When a fire breaks out in the middle of the night now, for example, one member of the trio is on call at any given time to get up and go. The person next in line also has to be ready in case a second major incident happens. With three commanders, Young said, it usually has been possible for each of them to get enough sleep.
Young said that the district’s lieutenants and captains often take the incident command role for relatively routine calls. Examples would be medical calls not involving an imminent risk of death. Still, he said the policy is to always have a chief monitoring the situation by radio in case a report of a dizzy spell turns out to be cardiac arrest.

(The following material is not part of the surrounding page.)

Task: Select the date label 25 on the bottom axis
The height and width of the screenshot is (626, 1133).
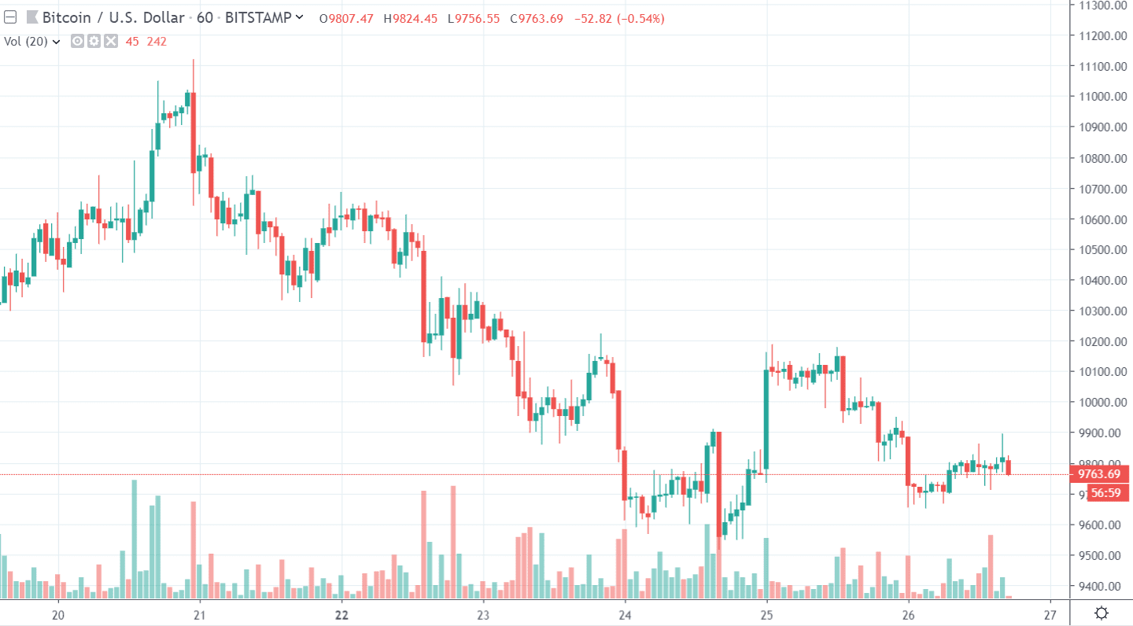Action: [766, 614]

Young said having a seasoned commander available is crucial to firefighter safety. The district’s 30 firefighter members are entirely volunteers and many have had relatively little experience with the most dangerous types of calls. Senior commanders are responsible to make sure that firefighters don’t take inappropriate risks, especially when no human lives are in jeopardy. “There are many times we’ve had to reel them back to keep them from getting injured,” Young said.
Young said he is working with the district’s board of directors to come up with a plan to expand the number of experienced commanders available to handle major incidents.
“This is going to be the most significant change we have gone through in 15 years,” he said.